A new way to determine causation
To use the example of the Nobel Committee, imagine that one company decides to give its workers bicycles for Christmas while another does not. This is a natural experiment with a test group and a control group, and it has lots of things that can be measured, like how many people from each company end up riding a bike to work.
However, as a natural experiment, it can be difficult to determine how an individual person is affected by having received a bicycle. After all, they might choose not to use it, or perhaps they already were an avid biker. These variables complicate causal effects, such as the impact of bicycles on employees’ health.
This is where a tool proposed by Angrist and Imbens in a 1994 study, the local average treatment effect (LATE), becomes useful.

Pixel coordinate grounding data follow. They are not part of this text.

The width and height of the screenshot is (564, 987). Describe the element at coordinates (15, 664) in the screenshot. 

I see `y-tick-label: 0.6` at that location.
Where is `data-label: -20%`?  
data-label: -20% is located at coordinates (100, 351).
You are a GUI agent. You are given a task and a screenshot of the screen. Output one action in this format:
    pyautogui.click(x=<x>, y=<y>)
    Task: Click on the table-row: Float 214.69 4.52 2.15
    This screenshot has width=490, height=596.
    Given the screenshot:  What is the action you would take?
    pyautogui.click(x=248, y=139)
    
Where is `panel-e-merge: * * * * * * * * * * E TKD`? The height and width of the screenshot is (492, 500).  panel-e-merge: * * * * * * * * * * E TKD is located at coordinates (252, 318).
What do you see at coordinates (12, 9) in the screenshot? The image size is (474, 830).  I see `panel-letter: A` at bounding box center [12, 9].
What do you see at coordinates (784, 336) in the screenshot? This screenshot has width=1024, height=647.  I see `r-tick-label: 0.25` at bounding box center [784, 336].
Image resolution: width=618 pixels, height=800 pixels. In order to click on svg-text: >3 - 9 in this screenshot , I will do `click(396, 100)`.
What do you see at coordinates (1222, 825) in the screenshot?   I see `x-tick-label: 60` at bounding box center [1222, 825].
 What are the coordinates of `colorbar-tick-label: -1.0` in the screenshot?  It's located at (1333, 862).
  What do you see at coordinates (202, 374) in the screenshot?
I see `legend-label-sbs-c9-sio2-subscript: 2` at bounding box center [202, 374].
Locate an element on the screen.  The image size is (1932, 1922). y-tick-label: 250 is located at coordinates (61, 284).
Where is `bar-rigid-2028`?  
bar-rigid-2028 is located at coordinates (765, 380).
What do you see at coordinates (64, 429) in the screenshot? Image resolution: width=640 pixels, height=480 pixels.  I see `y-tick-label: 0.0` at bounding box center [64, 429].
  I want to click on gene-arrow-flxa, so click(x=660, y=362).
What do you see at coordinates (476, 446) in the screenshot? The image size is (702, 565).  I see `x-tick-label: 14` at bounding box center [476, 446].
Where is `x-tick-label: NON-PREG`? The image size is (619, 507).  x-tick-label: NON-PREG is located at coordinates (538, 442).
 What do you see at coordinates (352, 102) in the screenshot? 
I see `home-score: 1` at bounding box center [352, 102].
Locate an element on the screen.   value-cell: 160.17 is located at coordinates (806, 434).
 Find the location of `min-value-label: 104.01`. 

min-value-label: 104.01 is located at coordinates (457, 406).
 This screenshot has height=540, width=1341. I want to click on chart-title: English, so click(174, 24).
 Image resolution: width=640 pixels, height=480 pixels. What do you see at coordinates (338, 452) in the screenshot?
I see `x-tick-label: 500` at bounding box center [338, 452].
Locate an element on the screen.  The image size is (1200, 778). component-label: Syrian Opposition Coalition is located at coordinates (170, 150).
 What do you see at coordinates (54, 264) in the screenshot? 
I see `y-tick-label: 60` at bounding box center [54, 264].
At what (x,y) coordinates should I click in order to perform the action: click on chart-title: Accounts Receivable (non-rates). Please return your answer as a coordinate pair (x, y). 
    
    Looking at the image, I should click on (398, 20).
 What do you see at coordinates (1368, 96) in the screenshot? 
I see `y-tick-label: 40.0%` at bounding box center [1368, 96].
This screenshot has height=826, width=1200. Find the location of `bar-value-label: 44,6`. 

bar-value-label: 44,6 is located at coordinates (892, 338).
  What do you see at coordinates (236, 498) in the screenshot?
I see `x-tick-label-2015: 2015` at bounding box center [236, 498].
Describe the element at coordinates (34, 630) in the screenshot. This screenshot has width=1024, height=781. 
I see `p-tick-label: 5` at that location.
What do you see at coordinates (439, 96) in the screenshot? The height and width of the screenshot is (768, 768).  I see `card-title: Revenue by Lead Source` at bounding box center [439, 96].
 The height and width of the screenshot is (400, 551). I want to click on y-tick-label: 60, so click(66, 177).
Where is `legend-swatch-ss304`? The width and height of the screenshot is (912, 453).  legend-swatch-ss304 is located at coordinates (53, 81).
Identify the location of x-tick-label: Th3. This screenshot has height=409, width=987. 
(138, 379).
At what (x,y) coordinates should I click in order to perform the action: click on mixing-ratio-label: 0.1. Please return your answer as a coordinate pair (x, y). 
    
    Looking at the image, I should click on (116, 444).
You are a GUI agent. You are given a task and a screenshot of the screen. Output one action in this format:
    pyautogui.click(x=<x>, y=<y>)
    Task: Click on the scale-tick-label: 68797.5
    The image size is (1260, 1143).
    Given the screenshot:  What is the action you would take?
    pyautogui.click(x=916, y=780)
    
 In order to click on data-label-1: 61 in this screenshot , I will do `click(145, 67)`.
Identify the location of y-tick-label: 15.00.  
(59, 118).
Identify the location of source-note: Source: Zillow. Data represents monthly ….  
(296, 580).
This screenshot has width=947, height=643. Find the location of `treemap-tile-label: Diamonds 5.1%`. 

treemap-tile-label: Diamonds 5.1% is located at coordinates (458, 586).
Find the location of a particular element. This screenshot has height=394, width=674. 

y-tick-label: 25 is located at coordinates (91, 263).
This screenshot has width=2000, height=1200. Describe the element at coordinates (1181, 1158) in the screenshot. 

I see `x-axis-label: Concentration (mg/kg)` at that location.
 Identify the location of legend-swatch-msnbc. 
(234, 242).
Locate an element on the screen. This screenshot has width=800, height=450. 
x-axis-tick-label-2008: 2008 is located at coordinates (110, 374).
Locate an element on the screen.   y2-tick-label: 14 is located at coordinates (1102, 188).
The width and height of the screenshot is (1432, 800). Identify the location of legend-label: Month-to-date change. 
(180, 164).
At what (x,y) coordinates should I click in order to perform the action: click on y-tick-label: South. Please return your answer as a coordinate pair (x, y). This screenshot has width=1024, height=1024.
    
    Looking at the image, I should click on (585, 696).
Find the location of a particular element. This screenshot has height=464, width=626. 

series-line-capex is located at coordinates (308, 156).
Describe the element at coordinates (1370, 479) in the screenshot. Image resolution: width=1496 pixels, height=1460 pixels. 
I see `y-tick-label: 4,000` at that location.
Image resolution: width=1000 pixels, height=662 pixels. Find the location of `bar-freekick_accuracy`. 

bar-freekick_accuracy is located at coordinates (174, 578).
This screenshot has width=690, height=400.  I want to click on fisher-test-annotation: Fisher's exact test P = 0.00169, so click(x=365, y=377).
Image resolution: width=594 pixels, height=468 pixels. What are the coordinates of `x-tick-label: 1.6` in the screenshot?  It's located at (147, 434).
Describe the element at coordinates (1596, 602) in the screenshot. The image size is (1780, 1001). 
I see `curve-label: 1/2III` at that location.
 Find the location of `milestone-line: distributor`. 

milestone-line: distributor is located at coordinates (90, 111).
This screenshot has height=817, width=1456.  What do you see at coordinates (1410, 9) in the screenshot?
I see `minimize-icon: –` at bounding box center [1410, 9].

It is possible to put the people from both companies into one of four groups:
- Compilers (who will use the bicycle if they are given one);
- Always Takers (who always will use a bicycle even if they weren’t given one);
- Never Takers (who never will use a bicycle even if given one); and
- Defiers (who will use their own bicycle if not given one but will refuse to use a bicycle if given one).
LATE lets us put the latter three groups to the side and examine only the compilers. Then, using a lot of math, the average effect of the “treatment” — in this case, being given a bicycle — can be determined for a member of that group. While it is not possible to determine the exact impact on any single person, details about the overall group can be extracted, such as the average health boost attributable to the employer-provided bicycle.
Taken together, the work of these economists has shed light on how the world actually works (rather than how it is supposed to work in theory) and how we can use empirical data to inform our economic decision-making. Importantly, this approach has been used to study a wide variety of subjects outside of economics, including the COVID pandemic.